* **Activity**: Copy the records that follow exactly, leaving nothing out.

* **Material provided**:
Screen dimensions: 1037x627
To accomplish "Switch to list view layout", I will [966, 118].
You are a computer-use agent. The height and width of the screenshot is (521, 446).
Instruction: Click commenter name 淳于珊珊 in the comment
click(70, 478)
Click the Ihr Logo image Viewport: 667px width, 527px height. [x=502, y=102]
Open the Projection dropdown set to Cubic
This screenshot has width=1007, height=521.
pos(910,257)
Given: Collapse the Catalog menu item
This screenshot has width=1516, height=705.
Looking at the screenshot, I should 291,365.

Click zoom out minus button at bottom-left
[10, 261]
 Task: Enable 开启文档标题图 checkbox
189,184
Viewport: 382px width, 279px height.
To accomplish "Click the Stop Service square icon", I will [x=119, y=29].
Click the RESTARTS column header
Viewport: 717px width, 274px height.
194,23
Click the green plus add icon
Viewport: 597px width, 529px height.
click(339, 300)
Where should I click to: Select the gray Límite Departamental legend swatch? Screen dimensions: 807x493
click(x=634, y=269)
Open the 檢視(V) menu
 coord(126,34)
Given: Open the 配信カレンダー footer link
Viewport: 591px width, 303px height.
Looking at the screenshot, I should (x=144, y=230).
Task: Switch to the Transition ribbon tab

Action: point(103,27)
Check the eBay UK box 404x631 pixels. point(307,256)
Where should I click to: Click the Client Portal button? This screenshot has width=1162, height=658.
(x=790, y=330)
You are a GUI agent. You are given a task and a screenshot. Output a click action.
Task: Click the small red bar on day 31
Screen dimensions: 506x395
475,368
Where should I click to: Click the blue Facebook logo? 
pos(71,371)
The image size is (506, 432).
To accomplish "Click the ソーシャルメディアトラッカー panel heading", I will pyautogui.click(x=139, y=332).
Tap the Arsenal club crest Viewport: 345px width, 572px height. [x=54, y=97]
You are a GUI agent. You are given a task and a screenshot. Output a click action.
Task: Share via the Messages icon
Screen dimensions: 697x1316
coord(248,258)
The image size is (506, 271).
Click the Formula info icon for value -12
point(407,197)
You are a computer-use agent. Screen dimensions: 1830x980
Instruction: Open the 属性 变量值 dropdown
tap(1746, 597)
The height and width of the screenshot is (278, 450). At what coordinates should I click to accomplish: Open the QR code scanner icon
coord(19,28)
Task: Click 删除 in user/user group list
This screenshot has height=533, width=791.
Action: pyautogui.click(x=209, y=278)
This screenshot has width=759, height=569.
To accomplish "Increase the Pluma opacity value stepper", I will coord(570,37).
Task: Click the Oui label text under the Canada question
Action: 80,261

* **Answer for the task**:
Screen dimensions: 1037x627
To accomplish "Switch to list view layout", I will [966, 118].
You are a computer-use agent. The height and width of the screenshot is (521, 446).
Instruction: Click commenter name 淳于珊珊 in the comment
click(70, 478)
Click the Ihr Logo image Viewport: 667px width, 527px height. [x=502, y=102]
Open the Projection dropdown set to Cubic
This screenshot has width=1007, height=521.
pos(910,257)
Given: Collapse the Catalog menu item
This screenshot has width=1516, height=705.
Looking at the screenshot, I should 291,365.

Click zoom out minus button at bottom-left
[10, 261]
 Task: Enable 开启文档标题图 checkbox
189,184
Viewport: 382px width, 279px height.
To accomplish "Click the Stop Service square icon", I will [x=119, y=29].
Click the RESTARTS column header
Viewport: 717px width, 274px height.
194,23
Click the green plus add icon
Viewport: 597px width, 529px height.
click(339, 300)
Where should I click to: Select the gray Límite Departamental legend swatch? Screen dimensions: 807x493
click(x=634, y=269)
Open the 檢視(V) menu
 coord(126,34)
Given: Open the 配信カレンダー footer link
Viewport: 591px width, 303px height.
Looking at the screenshot, I should (x=144, y=230).
Task: Switch to the Transition ribbon tab

Action: point(103,27)
Check the eBay UK box 404x631 pixels. point(307,256)
Where should I click to: Click the Client Portal button? This screenshot has width=1162, height=658.
(x=790, y=330)
You are a GUI agent. You are given a task and a screenshot. Output a click action.
Task: Click the small red bar on day 31
Screen dimensions: 506x395
475,368
Where should I click to: Click the blue Facebook logo? 
pos(71,371)
The image size is (506, 432).
To accomplish "Click the ソーシャルメディアトラッカー panel heading", I will pyautogui.click(x=139, y=332).
Tap the Arsenal club crest Viewport: 345px width, 572px height. [x=54, y=97]
You are a GUI agent. You are given a task and a screenshot. Output a click action.
Task: Share via the Messages icon
Screen dimensions: 697x1316
coord(248,258)
The image size is (506, 271).
Click the Formula info icon for value -12
point(407,197)
You are a computer-use agent. Screen dimensions: 1830x980
Instruction: Open the 属性 变量值 dropdown
tap(1746, 597)
The height and width of the screenshot is (278, 450). At what coordinates should I click to accomplish: Open the QR code scanner icon
coord(19,28)
Task: Click 删除 in user/user group list
This screenshot has height=533, width=791.
Action: pyautogui.click(x=209, y=278)
This screenshot has width=759, height=569.
To accomplish "Increase the Pluma opacity value stepper", I will coord(570,37).
Task: Click the Oui label text under the Canada question
Action: 80,261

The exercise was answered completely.